The study was conducted by research groups connected to University College London and published in Clinical Neurophysiology.
Researchers found that hiccups in infants caused a response and flow of activity in the brain, which could be important to developing brain connections.
“The reasons for why we hiccup are not entirely clear, but there may be a developmental reason, given that fetuses and newborn babies hiccup so frequently,” said Kimberly Whitehead, the study’s lead research associate.
The study involved 13 newborns in a neonatal ward who had hiccups. The babies ranged from 30 to 42 weeks in gestational age. Their brain activity was monitored with electroencephalography electrodes placed on their head while movement sensors were placed on their torsos to record hiccups.
The data showed that contractions of the diaphragm muscle from a hiccup evoked a pronounced response in the brain. Three brain waves happened in the cortex, with the third similar to a brain wave that’s evoked by a noise.
A newborn child’s brain may be able to link the sound of a hiccup with the way it makes their diaphragm muscles contract, according to the study.
Researchers said postnatal processing of multiple sensory inputs is important to brain development and neural connections.
In previous studies, authors suggested that babies kicking in the womb could be a way of creating mental maps of their own bodies. These new findings could suggest the same for an internal body map.

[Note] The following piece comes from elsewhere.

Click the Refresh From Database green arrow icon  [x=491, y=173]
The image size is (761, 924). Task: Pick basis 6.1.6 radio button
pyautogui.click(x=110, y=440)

“Our findings have prompted us to wonder whether hiccups in adults, which appear to be mainly a nuisance, may in fact be a vestigial reflex left over from infancy when it had an important function,” Whitehead said.
Pre-term infants are particularly prone to hiccups, according to a press release on the study. The infants spend about 1 percent of their time hiccuping, or about 15 minutes a day. The phenomenon can begin in the womb at just nine weeks of gestation.
This story was reported from Los Angeles.